Projeto que criminaliza misoginia mobiliza parlamentares e especialistas em defesa das mulheres
Em meio ao aumento dos registros de violência contra a mulher, o Projeto de Lei nº 896/2023, conhecido como PL da Misoginia, mobiliza parlamentares e representantes da sociedade civil como uma resposta ao avanço de práticas discriminatórias e da violência de gênero.
Apresentado em 2023 pela senadora Ana Paula Lobato (PSB-MA), o projeto propõe a tipificação de novos crimes relacionados à misoginia no Código Penal, abrangendo condutas de discriminação, preconceito, humilhação e violência direcionadas às mulheres em razão de seu gênero.
A proposta também prevê o agravamento de penas para atos que tenham como objetivo constranger, humilhar, intimidar ou causar medo às mulheres. Caso os crimes sejam cometidos no contexto de violência doméstica e familiar, a punição poderá ser aplicada em dobro.
O Jornal Opção tentou contato com todas as deputadas federais e estaduais de Goiás, mas somente duas retornaram. Para as deputadas goianas Adriana Accorsi (PT) e Bia de Lima (PT), a medida representa um instrumento importante para ampliar a proteção às mulheres e fortalecer sua participação na vida pública.
Relatora de propostas voltadas à proteção feminina na Câmara dos Deputados, Adriana Accorsi afirmou ao Jornal Opção que a criminalização da misoginia é uma pauta urgente para a sociedade brasileira. Segundo ela, manifestações misóginas têm ganhado espaço principalmente nas redes sociais e alimentam comportamentos violentos contra mulheres e meninas.
A misoginia tem crescido, sobretudo nas redes sociais, mas também em outros espaços, e isso estimula a violência contra as mulheres e meninas”, afirmou.
A deputada, que também preside o diretório estadual do PT em Goiás, informou ainda que apresentou uma proposta para ser apensada ao texto original em tramitação no Congresso Nacional.
Já a deputada estadual Bia de Lima destacou que a principal contribuição do projeto está na criação de mecanismos legais capazes de ampliar a proteção às vítimas. A parlamentar foi vítima de violência política de gênero na Assembleia Legislativa de Goiás em episódio envolvendo o deputado estadual Amauri Ribeiro (PL).

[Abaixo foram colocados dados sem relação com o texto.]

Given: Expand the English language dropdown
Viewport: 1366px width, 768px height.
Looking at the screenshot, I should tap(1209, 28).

Aprovando esse projeto, iremos criar uma rede protetiva do ponto de vista da legalidade, impedindo a atuação de criminosos”, disse.

Segundo Bia, a proposta também contribui para garantir a participação política feminina ao combater tentativas de silenciamento, intimidação e agressão direcionadas às mulheres que ocupam espaços de poder.

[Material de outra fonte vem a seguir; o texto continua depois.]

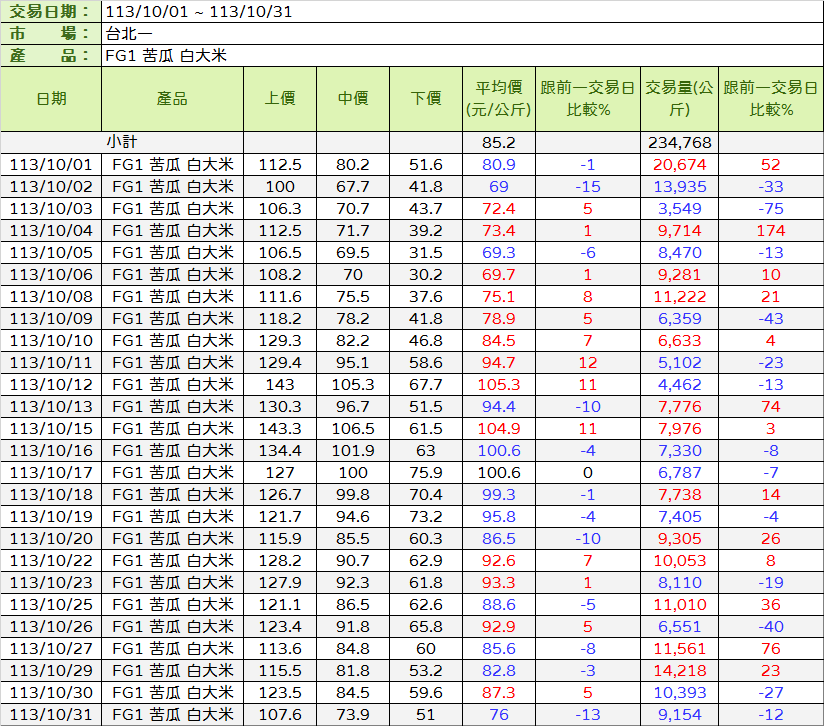Select the 上價 column header
The image size is (824, 726).
pyautogui.click(x=280, y=98)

Dados da Confederação Nacional de Municípios (CNM) apontam que, em 2024, 60,4% das prefeitas e vice-prefeitas brasileiras afirmaram ter sofrido algum tipo de violência política de gênero durante campanhas eleitorais ou no exercício do mandato.
Para a cientista política Irina Frare, formada pela Universidade de São Paulo (USP) e mestre em Administração Pública pela Fundação Getulio Vargas (FGV), o projeto busca preencher uma lacuna existente na legislação brasileira.
Hoje não temos uma proteção jurídica que possa fazer com que essas ameaças e discriminações cessem”, afirmou.
Segundo ela, a ausência de mecanismos específicos para lidar com práticas misóginas contribui para a disseminação de discursos de ódio, especialmente em ambientes digitais.
Isso tem um efeito danoso e absurdo. Temos redes sociais que monetizam o ódio contra as mulheres.”
Na avaliação da especialista, a proposta permitirá responsabilizar de forma mais efetiva ameaças e práticas discriminatórias dirigidas não apenas a indivíduos, mas também a grupos de mulheres, situação que atualmente encontra limitações na legislação.

A cofundadora do movimento Levante Mulheres Vivas, Rachel Ripani, também defendeu a aprovação do projeto. Para ela, a monetização de conteúdos misóginos nas redes sociais contribui para distorcer a percepção da realidade e fomentar uma hostilidade artificial entre homens e mulheres.
O discurso de ódio monetizado contra mulheres nas redes tem atingido negativamente nossos adolescentes e as nossas mulheres, criando uma suposta guerra entre os sexos que é inexistente.”
Segundo Ripani, o fortalecimento de instrumentos legais de combate à misoginia é fundamental para proteger a integridade social e contribuir para a reconstrução da confiança nas relações interpessoais.